Your objective: The answer must be the full listing, restated word for word.

Recorded data:
Start of Block

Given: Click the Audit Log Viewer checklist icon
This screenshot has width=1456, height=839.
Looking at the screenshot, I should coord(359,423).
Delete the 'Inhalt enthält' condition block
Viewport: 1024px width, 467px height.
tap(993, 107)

End of Block

Output of the task:
Given: Click the Audit Log Viewer checklist icon
This screenshot has width=1456, height=839.
Looking at the screenshot, I should coord(359,423).
Delete the 'Inhalt enthält' condition block
Viewport: 1024px width, 467px height.
tap(993, 107)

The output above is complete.